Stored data
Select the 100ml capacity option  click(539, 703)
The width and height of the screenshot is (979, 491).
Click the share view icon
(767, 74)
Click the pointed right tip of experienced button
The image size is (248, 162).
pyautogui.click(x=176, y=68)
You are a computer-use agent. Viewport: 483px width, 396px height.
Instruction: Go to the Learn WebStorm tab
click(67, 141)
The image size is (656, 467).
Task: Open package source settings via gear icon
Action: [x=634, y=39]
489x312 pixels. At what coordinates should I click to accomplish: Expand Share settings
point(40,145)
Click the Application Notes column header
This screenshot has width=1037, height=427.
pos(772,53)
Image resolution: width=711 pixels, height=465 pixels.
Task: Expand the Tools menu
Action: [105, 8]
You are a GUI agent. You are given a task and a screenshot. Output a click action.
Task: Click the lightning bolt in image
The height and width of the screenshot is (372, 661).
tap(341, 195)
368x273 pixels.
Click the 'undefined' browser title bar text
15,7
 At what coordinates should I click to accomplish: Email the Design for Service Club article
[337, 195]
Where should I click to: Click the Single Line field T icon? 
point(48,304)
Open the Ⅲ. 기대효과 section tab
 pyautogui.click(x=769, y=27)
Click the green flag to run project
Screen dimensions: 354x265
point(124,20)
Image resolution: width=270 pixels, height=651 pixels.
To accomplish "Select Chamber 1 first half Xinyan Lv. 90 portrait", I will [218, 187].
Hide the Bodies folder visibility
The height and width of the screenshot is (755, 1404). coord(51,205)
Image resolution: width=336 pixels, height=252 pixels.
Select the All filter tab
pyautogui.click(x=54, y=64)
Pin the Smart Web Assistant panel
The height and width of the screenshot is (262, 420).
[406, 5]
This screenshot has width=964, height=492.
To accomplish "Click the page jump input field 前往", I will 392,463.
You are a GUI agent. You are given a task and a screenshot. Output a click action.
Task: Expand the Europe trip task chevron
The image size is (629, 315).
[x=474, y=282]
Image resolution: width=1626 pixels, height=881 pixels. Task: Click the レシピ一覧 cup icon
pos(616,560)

# Task
Set down each line of the data precisely as it appears above.

# Written response
Select the 100ml capacity option  click(539, 703)
The width and height of the screenshot is (979, 491).
Click the share view icon
(767, 74)
Click the pointed right tip of experienced button
The image size is (248, 162).
pyautogui.click(x=176, y=68)
You are a computer-use agent. Viewport: 483px width, 396px height.
Instruction: Go to the Learn WebStorm tab
click(67, 141)
The image size is (656, 467).
Task: Open package source settings via gear icon
Action: [x=634, y=39]
489x312 pixels. At what coordinates should I click to accomplish: Expand Share settings
point(40,145)
Click the Application Notes column header
This screenshot has width=1037, height=427.
pos(772,53)
Image resolution: width=711 pixels, height=465 pixels.
Task: Expand the Tools menu
Action: [105, 8]
You are a GUI agent. You are given a task and a screenshot. Output a click action.
Task: Click the lightning bolt in image
The height and width of the screenshot is (372, 661).
tap(341, 195)
368x273 pixels.
Click the 'undefined' browser title bar text
15,7
 At what coordinates should I click to accomplish: Email the Design for Service Club article
[337, 195]
Where should I click to: Click the Single Line field T icon? 
point(48,304)
Open the Ⅲ. 기대효과 section tab
 pyautogui.click(x=769, y=27)
Click the green flag to run project
Screen dimensions: 354x265
point(124,20)
Image resolution: width=270 pixels, height=651 pixels.
To accomplish "Select Chamber 1 first half Xinyan Lv. 90 portrait", I will [218, 187].
Hide the Bodies folder visibility
The height and width of the screenshot is (755, 1404). coord(51,205)
Image resolution: width=336 pixels, height=252 pixels.
Select the All filter tab
pyautogui.click(x=54, y=64)
Pin the Smart Web Assistant panel
The height and width of the screenshot is (262, 420).
[406, 5]
This screenshot has width=964, height=492.
To accomplish "Click the page jump input field 前往", I will 392,463.
You are a GUI agent. You are given a task and a screenshot. Output a click action.
Task: Expand the Europe trip task chevron
The image size is (629, 315).
[x=474, y=282]
Image resolution: width=1626 pixels, height=881 pixels. Task: Click the レシピ一覧 cup icon
pos(616,560)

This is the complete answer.